とのことで、結果として「Cline/Claude sonnet4と1時間クッキング」とでも言うべき早さで、今回ご紹介するChrome拡張が出来上がりました。

で、何が出来上がったの??

こんな感じでdev, stg, prod環境のワークフローが、一目でわかるようになり、任意の色に変更することができます。

STG環境
本番環境と開発環境

機能紹介

この拡張機能でできることは、主に以下の通りです。

  • ワークフロー名に dev, stg, prod といった代表的な文字列が含まれていると、自動で背景色をハイライトします。
  • 設定画面から、検知したい文字列と色を自由にカスタマイズできます。
    • このworkflowは危険だからワークフローを決め打ちで色を設定しよう!みたいな使い方も可能です。
  • 現状は、社内向けに限定公開しており、Chromeウェブストアからワンクリックでインストールするだけで、面倒な設定なしにすぐに使い始められます。

(AIで生成したiconもなかなかお気に入り。)

Claudeと1時間クッキング!

実際に投げたプロンプトがこちら

どんな”魔法の呪文”を唱えたのか? 私が実際にClaudeに投げた最初のプロンプトが、これです。

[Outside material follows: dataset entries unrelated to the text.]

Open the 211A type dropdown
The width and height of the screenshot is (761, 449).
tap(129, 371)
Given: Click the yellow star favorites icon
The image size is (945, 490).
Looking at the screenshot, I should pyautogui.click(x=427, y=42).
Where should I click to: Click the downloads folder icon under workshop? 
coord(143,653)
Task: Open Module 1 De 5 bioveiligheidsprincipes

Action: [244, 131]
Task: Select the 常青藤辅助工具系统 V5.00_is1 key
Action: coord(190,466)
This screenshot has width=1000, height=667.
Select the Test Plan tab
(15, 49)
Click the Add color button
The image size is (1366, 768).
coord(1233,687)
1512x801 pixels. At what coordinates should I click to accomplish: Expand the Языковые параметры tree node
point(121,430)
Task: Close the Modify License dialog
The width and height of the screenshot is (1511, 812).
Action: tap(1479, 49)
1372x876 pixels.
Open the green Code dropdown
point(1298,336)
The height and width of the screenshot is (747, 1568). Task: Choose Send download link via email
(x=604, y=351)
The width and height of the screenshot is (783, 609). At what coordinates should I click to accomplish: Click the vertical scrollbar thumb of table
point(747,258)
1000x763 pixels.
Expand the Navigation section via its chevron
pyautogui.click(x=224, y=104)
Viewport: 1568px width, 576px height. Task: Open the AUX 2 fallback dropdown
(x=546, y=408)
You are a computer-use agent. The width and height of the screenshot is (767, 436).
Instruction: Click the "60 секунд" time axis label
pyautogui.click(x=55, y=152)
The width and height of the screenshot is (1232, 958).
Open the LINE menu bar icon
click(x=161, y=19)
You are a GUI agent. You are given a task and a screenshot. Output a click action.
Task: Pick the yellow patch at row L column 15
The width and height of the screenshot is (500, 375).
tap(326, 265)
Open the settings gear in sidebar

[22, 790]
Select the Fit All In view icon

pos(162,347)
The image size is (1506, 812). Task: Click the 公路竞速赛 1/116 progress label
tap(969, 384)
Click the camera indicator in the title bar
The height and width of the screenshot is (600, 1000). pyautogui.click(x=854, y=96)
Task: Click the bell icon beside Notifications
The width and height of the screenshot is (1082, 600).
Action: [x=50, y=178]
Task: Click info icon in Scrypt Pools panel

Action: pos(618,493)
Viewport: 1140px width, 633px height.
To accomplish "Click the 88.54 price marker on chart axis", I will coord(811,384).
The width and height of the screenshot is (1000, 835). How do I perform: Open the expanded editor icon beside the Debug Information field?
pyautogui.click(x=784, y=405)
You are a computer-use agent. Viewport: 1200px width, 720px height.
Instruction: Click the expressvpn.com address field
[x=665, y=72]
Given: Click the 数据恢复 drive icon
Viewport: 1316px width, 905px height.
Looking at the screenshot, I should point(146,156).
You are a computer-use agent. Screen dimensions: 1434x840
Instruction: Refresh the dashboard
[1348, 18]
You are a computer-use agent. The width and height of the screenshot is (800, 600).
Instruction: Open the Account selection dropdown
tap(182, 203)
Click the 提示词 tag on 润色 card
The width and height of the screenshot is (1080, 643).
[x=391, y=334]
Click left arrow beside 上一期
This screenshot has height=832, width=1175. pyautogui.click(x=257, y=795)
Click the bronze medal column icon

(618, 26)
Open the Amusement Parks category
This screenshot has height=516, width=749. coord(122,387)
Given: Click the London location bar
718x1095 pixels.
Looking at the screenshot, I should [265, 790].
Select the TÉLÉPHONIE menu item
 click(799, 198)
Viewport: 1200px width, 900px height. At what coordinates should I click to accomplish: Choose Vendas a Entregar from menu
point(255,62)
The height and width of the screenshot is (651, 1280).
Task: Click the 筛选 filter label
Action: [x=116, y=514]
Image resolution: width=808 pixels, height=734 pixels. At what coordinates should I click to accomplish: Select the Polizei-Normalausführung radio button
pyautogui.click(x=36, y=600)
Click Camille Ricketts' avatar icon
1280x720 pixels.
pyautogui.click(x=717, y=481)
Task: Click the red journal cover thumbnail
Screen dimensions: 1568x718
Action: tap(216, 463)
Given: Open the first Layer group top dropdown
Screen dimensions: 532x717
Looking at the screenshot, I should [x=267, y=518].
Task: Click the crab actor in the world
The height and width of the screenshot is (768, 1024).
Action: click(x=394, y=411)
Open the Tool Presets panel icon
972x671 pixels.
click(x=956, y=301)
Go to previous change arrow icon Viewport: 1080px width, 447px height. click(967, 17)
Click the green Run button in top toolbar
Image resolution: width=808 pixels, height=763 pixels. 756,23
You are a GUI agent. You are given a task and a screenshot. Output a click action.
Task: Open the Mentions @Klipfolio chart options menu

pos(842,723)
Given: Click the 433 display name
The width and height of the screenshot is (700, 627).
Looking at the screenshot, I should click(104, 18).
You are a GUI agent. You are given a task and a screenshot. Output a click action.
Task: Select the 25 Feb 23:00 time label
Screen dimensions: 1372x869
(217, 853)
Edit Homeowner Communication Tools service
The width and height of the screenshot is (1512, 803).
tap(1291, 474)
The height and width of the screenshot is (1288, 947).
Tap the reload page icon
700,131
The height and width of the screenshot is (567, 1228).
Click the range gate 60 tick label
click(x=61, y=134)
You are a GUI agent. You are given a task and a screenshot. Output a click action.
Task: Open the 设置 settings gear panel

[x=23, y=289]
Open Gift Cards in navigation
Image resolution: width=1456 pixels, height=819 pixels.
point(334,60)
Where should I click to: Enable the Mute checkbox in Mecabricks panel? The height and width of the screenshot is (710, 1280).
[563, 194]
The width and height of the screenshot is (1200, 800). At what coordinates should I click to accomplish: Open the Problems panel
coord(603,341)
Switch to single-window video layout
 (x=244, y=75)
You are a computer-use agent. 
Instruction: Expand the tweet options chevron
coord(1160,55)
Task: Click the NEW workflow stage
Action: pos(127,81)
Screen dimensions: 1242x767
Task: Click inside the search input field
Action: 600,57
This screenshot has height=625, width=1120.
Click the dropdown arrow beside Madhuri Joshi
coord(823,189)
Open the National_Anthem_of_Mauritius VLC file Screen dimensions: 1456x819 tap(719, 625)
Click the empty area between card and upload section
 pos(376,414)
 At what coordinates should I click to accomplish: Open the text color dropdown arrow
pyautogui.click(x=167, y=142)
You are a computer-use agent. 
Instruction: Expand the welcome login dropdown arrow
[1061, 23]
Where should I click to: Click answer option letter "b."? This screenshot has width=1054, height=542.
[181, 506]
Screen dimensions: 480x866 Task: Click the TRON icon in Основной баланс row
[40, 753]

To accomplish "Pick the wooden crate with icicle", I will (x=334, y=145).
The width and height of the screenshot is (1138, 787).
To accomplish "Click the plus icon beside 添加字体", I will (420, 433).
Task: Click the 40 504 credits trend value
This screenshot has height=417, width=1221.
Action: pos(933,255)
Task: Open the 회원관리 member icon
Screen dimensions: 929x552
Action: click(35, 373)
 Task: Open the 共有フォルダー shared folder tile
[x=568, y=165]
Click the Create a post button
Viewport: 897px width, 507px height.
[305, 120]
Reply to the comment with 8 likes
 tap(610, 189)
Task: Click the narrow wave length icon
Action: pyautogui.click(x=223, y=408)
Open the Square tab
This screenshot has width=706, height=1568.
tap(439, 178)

GitHub Actionsのワークフロー一覧ページで、ワークフロー名に基づいて視覚的に区別したい(例:devの場合は青、prodの場合は赤など)です。
カスタムCSSやJavaScriptを使用して、特定のワークフロー名パターンに基づいて背景色を変更する拡張機能を作成してください。

https://github.com/XXXXX/xxxxx/actions/workflows/dev-release.yaml 
dev-release.yaml の部分を確認してprodが含まれていたら、赤色にする、devだったら青にするみたいな設定をできる拡張機能が欲しいです。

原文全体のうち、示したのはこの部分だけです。